Dedicated time is necessary for face-to face visits between CIM genetic counsellors and the patient (and often family members). Genetic counsellors define and explain vocabulary and concepts; talk explicitly about different lab tests and their potential results and risks; and apply a shared decision-making model to help the patient select the categories of genomic results to be returned. The genetic counsellor consults with the lead physician and together a treatment plan is discussed with the patient.
Given the vast and highly complex nature of genetic testing a post-test expert review board is required for each service line. For advanced cancer, the “Genomic Tumor Board” meets to discuss individual cases and gathers a consensus opinion on interpretation of results and modification in medical management. Similarly, for diagnostic odyssey cases, the “Genomic Odyssey Board” acts as the clinical interpretation team. These expert boards are multidisciplinary and encourage wide participation and exchange of experience, drawing genomic medicine experts from across the institution, including standing members from Anatomic Pathology, Molecular Genetics, Clinical Genome Sequencing Laboratory, Clinical Genetics, Hematopathology, Medical Genome Facility (research), Bioinformatics and Biomedical Ethics.
Lessons Learned
There have been many lessons learned since the IM clinic opened about two years ago. First, patients are coming to us with some genetic knowledge, and with a high-risk tolerance when it comes to genomic findings. However, even well-educated patients require thoughtful conversations with genetic counsellors and genome-educated clinicians. We have also learned that patients want materials ahead of time and materials to take home with them. Electronic education opportunities need to be further explored.

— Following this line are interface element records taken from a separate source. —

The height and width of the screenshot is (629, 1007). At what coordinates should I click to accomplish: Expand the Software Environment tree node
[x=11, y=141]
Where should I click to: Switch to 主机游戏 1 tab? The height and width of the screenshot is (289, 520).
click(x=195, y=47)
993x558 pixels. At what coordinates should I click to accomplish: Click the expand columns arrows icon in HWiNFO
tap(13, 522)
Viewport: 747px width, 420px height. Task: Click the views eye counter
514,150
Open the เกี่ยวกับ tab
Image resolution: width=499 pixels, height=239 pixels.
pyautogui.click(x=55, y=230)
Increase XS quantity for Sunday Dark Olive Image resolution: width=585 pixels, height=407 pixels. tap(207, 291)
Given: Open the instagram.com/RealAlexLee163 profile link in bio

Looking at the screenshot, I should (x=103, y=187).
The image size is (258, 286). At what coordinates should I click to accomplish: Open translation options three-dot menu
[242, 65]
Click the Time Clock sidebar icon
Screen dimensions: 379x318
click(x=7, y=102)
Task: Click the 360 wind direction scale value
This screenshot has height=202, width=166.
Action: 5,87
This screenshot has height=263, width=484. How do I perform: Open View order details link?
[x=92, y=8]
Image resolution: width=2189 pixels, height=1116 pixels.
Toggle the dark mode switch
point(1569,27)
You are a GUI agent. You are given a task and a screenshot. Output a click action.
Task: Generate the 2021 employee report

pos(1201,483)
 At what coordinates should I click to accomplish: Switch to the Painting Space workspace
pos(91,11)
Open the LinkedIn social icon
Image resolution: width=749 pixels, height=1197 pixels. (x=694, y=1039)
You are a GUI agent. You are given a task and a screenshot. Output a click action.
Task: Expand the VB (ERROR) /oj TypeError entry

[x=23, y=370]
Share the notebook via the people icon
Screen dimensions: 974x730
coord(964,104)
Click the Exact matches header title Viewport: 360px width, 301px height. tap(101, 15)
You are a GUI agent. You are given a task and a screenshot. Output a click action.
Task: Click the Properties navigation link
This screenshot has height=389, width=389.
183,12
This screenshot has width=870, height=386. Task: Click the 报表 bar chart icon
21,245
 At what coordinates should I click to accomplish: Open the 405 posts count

Another major issue in conducting genetic testing is that of insurance coverage. Billing codes for genomic lab services need to be established and recognized by payers such as insurance companies and Medicare/Medicaid. It is often difficult to anticipate what out-of-pocket expenses patients might incur and what revenue impact it may have on CIM.
For patients with advanced cancer we are able to find a sequencing-based druggable target around 50 percent of the time. It is important to note this does not translate to finding a cure and also does not mean the patient will always be able to get additional therapy as clinical context, drug availability and control issues need to be addressed.
For patients on a diagnostic odyssey around 30 percent of the time we are able to find a definitive diagnosis. The question is often posed, why is it not 100 percent? The reasons are complex, for example the current clinical standard is whole exome sequencing. It is widely regarded that around 85 percent of disease causing variants are found within the exome. Of course, this leaves open the path for clinical whole genome sequencing to find other causal variants not present in the exome. The sequencing itself however is also not complete, with difficult to sequence regions, pseudo-genes, copy number variations such as deletions/duplications and triplet repeat disorders which are not reliably tested for on whole exome sequencing, partly due to current short-read length technologies employed in next generation sequencing. Exome sequencing is improving, however, and newer methods such as read-depth analysis and longer-read lengths are improving sensitivity for, for example, copy number variations, although in the clinical context it does not surpass the gold-standard of more traditional approaches, such as exon-level microarray analysis.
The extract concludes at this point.